INÉDITOS. 52
88 ANOS DEPOIS: ANTÓNIO TELMO, SEMPRE!
Homens sem sono[1]
O problema que se põe é o de saber se, entre nós, há homens despertos activos, homens-galos, não no sentido puramente estético do termo, mas naquele que Boitaca associou aos descobridores do Caminho pelo galo que anuncia o nascer do sol no alto da coluna e que talvez explique a etimologia do nome de Portugal. O enigma ainda inexplicado do 25 de Abril, é o aparecimento em jornais, televisão e rádio de uma expressão referida aos que fizeram o 25 de Abril: a de “homens sem sono.” Quaisquer que tenham sido as consequências do 25 de Abril, penso que foi um facto positivo, não pelas razões que têm sido dadas, mas porque abanou um povo adormecido, o fez estremecer e se, no campo político e social, tudo está aparentemente na mesma, é possível que os “homens sem sono” se tenham servido de conhecidos autómatos para abrir a janela no quarto onde o país dormia. Continuo a pensar que qualquer coisa mudou na casa de Portugal, qualquer coisa que ignoram políticos, psicólogos, sociólogos, mas que germina – ainda obscura semente de luz – como um suave movimento que pode ser encontrado se estivermos subtilmente atentos.

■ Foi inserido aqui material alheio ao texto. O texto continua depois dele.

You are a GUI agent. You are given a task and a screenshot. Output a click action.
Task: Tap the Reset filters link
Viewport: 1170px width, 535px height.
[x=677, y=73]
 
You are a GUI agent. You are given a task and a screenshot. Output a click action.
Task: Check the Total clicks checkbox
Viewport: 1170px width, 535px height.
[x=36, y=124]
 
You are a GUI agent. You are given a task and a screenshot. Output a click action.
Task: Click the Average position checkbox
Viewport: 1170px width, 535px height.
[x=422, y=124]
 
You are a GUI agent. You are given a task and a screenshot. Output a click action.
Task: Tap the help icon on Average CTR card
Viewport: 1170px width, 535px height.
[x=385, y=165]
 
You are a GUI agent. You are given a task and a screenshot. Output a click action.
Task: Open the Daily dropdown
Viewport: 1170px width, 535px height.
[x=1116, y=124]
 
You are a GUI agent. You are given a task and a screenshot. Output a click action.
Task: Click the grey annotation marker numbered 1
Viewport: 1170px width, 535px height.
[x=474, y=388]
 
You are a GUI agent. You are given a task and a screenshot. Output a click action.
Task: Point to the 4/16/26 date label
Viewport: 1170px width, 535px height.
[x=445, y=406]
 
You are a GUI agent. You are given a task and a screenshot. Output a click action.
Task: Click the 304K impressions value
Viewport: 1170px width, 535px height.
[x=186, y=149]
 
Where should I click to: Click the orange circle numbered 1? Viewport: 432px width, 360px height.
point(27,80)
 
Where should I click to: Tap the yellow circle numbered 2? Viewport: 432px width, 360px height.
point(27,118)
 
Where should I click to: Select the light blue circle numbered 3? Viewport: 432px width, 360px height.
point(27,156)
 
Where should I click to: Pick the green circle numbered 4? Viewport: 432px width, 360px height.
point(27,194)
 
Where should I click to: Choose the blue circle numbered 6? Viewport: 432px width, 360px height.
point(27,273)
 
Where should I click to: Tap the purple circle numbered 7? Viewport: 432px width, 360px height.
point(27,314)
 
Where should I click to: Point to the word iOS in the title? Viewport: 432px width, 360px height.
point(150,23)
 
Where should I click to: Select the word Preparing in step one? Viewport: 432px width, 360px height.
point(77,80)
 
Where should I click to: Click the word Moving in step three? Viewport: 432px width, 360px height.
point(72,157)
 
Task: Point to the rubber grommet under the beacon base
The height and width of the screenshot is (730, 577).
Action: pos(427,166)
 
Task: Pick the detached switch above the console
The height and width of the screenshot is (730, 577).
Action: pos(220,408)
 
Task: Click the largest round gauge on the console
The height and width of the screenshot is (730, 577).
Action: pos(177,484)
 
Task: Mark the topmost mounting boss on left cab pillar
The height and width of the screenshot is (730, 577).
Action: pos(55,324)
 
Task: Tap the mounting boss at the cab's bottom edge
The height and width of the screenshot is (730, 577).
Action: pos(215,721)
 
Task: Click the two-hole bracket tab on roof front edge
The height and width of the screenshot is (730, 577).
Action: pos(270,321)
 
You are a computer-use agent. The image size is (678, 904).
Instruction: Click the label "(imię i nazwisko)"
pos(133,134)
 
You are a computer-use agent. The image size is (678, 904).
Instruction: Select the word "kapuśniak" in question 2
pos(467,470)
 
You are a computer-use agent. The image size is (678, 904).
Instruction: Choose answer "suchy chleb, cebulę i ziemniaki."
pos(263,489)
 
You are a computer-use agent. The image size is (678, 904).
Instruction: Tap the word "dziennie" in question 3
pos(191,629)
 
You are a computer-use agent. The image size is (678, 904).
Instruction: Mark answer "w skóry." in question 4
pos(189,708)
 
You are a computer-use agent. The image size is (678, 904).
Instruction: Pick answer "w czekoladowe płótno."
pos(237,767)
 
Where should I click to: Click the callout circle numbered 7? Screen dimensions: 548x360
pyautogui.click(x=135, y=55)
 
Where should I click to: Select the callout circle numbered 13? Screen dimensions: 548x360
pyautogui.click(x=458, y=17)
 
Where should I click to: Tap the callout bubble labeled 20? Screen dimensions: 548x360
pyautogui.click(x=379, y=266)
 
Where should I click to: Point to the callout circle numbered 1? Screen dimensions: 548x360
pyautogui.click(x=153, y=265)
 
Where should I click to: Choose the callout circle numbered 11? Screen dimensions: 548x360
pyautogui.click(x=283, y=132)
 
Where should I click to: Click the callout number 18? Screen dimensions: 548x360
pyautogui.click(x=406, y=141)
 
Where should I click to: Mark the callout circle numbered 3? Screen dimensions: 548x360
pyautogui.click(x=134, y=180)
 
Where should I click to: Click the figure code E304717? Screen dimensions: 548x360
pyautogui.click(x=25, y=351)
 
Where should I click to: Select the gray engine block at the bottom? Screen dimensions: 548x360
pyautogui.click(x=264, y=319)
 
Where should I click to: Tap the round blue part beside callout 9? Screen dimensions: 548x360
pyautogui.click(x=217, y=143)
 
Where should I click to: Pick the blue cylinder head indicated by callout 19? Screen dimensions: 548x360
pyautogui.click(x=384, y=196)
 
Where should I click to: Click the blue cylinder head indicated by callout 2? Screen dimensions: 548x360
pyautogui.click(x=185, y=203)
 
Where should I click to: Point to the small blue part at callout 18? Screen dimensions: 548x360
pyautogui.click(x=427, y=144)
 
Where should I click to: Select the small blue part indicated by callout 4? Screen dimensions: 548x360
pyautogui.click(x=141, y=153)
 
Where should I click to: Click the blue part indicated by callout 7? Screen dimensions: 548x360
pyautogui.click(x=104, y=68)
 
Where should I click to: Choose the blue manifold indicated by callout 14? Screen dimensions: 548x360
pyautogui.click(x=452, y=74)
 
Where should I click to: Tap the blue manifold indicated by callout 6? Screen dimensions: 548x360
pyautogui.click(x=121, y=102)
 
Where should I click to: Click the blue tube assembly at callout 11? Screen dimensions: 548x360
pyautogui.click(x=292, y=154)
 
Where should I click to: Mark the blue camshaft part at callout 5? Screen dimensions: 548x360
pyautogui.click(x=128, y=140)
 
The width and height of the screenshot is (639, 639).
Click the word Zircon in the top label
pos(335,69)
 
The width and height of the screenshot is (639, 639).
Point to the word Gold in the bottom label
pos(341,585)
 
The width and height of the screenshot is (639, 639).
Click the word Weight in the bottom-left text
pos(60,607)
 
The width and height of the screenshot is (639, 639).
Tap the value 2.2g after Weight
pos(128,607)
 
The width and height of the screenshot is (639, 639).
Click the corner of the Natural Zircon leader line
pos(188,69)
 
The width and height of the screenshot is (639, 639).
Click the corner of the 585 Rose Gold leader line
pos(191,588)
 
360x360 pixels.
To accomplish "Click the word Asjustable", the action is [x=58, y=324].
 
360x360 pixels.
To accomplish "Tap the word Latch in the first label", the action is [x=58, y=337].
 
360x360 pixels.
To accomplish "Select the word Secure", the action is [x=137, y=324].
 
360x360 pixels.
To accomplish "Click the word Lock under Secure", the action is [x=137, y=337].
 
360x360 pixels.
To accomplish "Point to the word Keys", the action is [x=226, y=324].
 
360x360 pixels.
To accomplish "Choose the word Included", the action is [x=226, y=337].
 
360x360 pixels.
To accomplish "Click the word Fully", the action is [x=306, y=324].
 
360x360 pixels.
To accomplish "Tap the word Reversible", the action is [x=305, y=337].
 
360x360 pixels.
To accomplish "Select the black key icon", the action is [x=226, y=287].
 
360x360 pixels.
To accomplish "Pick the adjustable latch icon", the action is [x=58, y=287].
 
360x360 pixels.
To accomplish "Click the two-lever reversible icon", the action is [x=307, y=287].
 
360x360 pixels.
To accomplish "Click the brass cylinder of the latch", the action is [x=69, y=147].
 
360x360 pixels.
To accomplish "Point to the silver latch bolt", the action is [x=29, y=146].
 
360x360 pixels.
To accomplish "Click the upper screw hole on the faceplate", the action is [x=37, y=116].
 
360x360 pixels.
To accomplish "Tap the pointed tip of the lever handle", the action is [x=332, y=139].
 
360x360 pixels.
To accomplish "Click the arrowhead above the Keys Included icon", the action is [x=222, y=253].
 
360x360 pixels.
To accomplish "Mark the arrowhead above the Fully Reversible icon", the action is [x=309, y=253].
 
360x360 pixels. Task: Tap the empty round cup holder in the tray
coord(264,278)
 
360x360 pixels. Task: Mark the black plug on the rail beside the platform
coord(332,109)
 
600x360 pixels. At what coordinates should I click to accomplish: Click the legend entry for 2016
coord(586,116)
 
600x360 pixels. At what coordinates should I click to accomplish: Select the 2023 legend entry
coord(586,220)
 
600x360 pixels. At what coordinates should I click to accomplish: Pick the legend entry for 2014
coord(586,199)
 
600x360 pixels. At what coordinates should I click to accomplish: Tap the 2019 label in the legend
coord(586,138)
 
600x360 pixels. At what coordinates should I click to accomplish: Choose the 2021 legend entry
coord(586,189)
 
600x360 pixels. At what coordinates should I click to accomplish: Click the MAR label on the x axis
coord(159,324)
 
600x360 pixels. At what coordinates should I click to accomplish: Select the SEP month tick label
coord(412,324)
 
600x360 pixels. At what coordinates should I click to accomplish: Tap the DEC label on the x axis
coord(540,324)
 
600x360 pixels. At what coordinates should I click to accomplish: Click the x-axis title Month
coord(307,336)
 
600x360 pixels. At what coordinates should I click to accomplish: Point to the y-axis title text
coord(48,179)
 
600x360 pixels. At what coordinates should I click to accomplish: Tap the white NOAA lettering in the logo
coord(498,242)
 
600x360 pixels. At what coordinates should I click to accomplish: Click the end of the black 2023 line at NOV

O que germina é a Pátria, que se lançou no 25 de Abril, cansada de ser Bragança ou de ser Salazar, mas que não quer ser Soares, Cunhal ou Freitas do Amaral. Há ou não homens despertos que saibam que a trombeta sonora, composta de sete sons, do galo primigénio da raça soará na hora exacta da noite excessivamente densa? Por enquanto, se acena a ouvirmos, não queremos acreditar e negamos. Três vezes a negamos. Negámo-la em 1640, quando confundimos D. João IV com D. Sebastião, em 1820 com as ideias francesas, em 1928 com Salazar e em 1974 com Spínola. É preciso acertar com o sinal do Encoberto. Só que o Encoberto por definição não tem sinal.
Por quê o galo?
O galo, de que Portugal é o porto, tem as seguintes características que convém meditar profundamente:
1. Bela plumagem, cauda em espiral e crista vermelha.
2. É polígamo.
3. Ergue-se erecto e altivo sobre as patas.
4. Marca pelo canto os tempos essenciais do curso do sol.
5. O seu canto ascende numa tríplice cadência, despertando as potências adormecidas da alma. É a manifestação sonora de Kundalini.
Claro que os “cientistas” que estudam as sociedades se riem destas disquisições poéticas e irreais. É uma das regras da ocultação. Tudo se passa como se Portugal não tivesse nome. É “este país…”, talvez definitivamente morto com o “Pai Rosacruz” mostrado por Pessoa, aquele que “conhece e cala”. Ver o problema da existência ou morte da Pátria através das imagens de um galo, aproveitando uma vaga associação etimológica, um puro acaso de sons, se não é a ironia que, por contraste, lembra as galinhas que tomaram conta do terreiro, é, quando muito, coisa de literato simbolista. Outra regra, senão a mesma, da ocultação.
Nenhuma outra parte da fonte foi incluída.